The most jaundiced view of humans here is a 1793 group portrait, Soldiers of the 10th Light Dragoons, in which a serjeant on horseback looms over three men who stand stiffly at attention. They look like toy soldiers. One is fat, two are thin, all have soft bland faces. This is how Stubbs sees humanity – absurdly costumed, pointlessly regimented. In a word: enslaved.

Toy soldiers … Soldiers of the 10th Light Dragoons, 1793.

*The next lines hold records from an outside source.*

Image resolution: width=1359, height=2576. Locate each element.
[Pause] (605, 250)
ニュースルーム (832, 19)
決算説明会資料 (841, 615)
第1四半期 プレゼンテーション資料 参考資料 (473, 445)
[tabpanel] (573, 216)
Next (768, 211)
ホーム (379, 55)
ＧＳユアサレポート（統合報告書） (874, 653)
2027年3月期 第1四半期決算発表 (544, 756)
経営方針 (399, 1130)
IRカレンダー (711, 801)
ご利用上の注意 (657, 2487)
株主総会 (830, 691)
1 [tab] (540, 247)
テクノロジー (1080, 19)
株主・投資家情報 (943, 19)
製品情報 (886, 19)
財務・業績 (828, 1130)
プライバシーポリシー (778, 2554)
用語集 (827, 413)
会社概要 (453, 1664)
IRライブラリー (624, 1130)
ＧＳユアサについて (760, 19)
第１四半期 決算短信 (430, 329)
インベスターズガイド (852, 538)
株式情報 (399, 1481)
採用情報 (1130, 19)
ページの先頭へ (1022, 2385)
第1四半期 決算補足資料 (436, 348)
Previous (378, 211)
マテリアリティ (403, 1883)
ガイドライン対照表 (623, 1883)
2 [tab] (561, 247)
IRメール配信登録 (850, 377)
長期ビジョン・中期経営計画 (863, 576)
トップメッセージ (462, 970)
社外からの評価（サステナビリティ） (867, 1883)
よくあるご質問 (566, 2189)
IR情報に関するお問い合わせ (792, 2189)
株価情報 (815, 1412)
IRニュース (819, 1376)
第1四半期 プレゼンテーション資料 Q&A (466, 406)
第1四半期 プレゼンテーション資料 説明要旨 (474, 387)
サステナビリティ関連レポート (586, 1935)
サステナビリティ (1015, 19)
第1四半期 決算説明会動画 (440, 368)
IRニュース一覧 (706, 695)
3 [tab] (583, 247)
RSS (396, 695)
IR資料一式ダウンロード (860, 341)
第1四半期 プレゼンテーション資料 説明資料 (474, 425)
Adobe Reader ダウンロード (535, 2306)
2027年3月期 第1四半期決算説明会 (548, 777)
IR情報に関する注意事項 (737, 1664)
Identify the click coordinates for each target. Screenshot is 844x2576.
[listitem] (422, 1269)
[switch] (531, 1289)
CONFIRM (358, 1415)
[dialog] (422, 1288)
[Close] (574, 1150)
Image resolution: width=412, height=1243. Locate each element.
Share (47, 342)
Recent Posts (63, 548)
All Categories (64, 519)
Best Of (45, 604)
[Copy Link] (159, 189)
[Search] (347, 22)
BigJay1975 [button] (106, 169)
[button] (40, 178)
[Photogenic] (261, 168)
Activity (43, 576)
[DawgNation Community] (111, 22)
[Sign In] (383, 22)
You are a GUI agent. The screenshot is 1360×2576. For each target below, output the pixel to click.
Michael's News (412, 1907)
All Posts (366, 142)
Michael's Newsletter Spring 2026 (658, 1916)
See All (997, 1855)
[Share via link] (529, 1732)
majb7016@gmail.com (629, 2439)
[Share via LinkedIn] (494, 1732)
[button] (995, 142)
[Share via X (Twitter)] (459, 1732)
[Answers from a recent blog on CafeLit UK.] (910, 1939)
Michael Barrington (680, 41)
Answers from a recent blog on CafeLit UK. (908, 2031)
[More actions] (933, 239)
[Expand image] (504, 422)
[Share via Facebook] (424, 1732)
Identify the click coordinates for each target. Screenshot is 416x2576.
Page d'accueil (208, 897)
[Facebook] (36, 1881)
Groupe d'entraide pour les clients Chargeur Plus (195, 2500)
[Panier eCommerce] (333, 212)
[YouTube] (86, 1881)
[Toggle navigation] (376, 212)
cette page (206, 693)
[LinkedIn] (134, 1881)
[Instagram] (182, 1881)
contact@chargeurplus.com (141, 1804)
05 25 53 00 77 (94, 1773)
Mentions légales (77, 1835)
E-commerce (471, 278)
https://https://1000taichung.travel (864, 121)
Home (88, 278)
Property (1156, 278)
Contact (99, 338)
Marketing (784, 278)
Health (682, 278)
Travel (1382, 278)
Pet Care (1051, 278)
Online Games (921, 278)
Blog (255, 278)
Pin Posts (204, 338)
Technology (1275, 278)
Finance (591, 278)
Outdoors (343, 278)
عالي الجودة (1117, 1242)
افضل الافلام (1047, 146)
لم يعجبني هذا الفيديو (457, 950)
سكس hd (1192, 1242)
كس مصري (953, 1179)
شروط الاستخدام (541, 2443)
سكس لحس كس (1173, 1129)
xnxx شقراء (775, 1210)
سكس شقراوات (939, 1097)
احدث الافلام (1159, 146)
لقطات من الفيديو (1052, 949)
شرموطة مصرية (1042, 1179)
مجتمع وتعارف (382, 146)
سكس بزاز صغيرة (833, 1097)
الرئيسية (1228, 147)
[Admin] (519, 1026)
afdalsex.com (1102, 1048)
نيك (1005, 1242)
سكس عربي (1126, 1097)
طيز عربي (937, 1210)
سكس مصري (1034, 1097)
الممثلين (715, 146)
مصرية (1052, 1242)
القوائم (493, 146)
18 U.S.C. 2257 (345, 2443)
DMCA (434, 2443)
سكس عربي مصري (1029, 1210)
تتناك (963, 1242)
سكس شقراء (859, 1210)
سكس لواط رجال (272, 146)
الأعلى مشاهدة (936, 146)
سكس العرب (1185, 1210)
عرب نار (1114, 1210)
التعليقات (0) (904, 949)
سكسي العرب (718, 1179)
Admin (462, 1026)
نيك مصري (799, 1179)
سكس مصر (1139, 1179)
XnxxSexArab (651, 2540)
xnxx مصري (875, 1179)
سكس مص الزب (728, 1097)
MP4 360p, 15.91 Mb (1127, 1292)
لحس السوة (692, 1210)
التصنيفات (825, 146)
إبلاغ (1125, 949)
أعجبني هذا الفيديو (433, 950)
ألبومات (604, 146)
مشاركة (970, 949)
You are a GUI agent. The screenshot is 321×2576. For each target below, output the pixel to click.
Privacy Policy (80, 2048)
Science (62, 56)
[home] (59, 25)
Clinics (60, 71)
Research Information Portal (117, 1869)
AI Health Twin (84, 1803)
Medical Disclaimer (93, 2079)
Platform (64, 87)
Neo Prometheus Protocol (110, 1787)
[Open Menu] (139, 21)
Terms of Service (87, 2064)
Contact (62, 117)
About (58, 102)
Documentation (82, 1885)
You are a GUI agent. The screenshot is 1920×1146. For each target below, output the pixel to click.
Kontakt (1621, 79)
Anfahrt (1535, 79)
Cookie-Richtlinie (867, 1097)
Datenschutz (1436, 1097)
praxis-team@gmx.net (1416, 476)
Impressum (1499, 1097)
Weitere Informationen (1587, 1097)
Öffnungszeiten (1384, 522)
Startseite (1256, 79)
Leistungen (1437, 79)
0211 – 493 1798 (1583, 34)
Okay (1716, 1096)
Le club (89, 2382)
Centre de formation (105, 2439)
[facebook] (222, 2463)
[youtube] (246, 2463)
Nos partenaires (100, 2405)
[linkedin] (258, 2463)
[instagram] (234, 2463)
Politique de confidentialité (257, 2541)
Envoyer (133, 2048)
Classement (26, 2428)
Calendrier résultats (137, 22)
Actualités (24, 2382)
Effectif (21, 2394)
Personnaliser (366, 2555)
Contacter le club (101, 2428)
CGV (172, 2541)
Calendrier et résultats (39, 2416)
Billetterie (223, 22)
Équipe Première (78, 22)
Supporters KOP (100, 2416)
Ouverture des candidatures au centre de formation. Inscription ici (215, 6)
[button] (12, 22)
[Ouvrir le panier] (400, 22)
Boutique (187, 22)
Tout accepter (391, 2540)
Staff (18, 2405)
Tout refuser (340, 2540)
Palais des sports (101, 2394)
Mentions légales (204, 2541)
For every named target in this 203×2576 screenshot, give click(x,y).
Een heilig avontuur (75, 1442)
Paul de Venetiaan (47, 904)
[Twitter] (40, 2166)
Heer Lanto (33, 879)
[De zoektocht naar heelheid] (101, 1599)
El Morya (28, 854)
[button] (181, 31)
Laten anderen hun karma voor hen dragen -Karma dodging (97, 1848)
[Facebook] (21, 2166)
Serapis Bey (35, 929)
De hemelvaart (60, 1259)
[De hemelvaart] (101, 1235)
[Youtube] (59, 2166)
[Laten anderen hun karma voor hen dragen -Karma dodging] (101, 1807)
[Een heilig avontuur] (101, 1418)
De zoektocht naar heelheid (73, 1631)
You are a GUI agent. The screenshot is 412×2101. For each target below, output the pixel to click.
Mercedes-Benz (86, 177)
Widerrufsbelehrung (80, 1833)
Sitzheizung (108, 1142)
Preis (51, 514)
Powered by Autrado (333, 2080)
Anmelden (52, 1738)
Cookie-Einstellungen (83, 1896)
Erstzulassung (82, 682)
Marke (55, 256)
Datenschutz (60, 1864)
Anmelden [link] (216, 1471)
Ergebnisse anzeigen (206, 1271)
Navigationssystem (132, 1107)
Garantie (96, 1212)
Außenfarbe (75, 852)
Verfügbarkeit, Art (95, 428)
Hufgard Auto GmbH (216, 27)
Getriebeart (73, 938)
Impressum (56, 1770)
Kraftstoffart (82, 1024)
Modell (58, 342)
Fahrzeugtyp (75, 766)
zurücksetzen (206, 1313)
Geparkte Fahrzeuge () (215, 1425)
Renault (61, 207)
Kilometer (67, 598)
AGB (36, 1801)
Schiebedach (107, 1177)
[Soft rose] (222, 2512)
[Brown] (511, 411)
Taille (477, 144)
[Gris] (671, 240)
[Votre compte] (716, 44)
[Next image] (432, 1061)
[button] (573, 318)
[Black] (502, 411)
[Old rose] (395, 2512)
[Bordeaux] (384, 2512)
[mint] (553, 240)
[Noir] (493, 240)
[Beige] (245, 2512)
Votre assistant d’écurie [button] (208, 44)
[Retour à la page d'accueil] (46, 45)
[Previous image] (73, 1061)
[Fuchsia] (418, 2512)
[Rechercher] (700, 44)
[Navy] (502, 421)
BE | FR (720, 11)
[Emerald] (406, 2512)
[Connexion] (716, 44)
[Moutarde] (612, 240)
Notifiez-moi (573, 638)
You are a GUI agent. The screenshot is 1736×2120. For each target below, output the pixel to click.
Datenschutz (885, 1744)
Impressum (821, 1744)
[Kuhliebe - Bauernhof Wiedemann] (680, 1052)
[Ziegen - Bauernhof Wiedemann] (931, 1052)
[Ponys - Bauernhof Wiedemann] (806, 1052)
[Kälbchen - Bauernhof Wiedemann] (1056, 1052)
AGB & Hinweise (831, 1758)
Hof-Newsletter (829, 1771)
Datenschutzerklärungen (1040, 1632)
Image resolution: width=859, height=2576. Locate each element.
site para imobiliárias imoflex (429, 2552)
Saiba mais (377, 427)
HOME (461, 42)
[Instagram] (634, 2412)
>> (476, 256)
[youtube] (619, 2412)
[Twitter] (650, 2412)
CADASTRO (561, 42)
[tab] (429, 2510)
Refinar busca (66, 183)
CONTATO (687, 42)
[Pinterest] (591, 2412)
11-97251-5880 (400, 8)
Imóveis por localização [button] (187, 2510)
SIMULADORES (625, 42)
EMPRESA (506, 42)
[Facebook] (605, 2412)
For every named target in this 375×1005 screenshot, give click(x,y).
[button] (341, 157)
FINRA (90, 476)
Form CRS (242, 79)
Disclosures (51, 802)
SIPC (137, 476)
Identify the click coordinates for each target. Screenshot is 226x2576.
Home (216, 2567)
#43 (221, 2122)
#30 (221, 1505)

Toy soldiers … Soldiers of the 10th Light Dragoons, 1793. Photograph: Picturenow/Universal Images Group via Getty Images

Only animals are free. You can whip them, but their wildness will out – sometimes in the most unexpectedly delicate ways. In his 1765 work A Cheetah and a Stag with Two Human Attendants, a predatory cat refuses to behave as predicted. It’s a true story: a cheetah was set on a stag in Windsor Park but showed no interest in chasing it. Stubbs sees this as a sublime moment when we sense the nervous complex inner life of a big cat. Its face is proud and self-possessed in its uncooperative stillness. By contrast the two animal handlers urging it to kill are unfree. They’ve been brought from India and told to wear “native” costume for this bloody show. The power relations of empire contrast with the autonomy of a killer cat that refuses to kill on cue.

Stubbs wasn’t the first person in his century to speculate on the superior souls of other species. In Jonathan Swift’s Gulliver’s Travels, published in 1726 when Stubbs was two, the hapless sailor Gulliver meets a race of ultra-civilised horses called Houyhnhnms. Their name sounds like a neigh but they speak eloquently and wisely – unlike their enemies, the filthy, savage Yahoos, that is, human beings. When Gulliver gets home to Britain, he is – like Stubbs – alienated by the Yahoos all around him.

Whistlejacket, 1762 by George Stubbs.



Renowned … Whistlejacket, 1762 by George Stubbs. Photograph: The National Gallery , London

The greatest works in this exhibition are portraits of gentle Houyhnhnms. Whistlejacket, lent by the National Gallery, is rightly renowned for its lifesized depiction of a rearing thoroughbred gazing back at us from an eye that’s full of feeling. But two paintings made for the same patron, the Marquess of Rockingham, also use the same radical conceit: the horses are shown in empty olive-toned space with no scenery to distract from their chestnut beauty.

In one long, low painting designed to look like a classical Roman frieze, Mr Cobb looks after Whistlejacket. In Mares and Foals with an Unfigured Background, Stubbs lets us watch a tender, shy community of horses as they show a delicacy and kindness to each other that’s lacking from his pictures of regimented soldiers, formal marriages and subdued silent labourers.

Foals suck at the teats of long-maned mothers in an idyll of happy equine childhood. Stubbs would rather be one of those foals than a human baby pulled out by forceps to face a servile destiny. This is one of Stubbs’s masterpieces – the equal of Whistlejacket. It takes us to the free and happy land of the Houyhnhnms, far from those English Yahoos.

George Stubbs: all done from Nature is at MK Gallery until 26 January.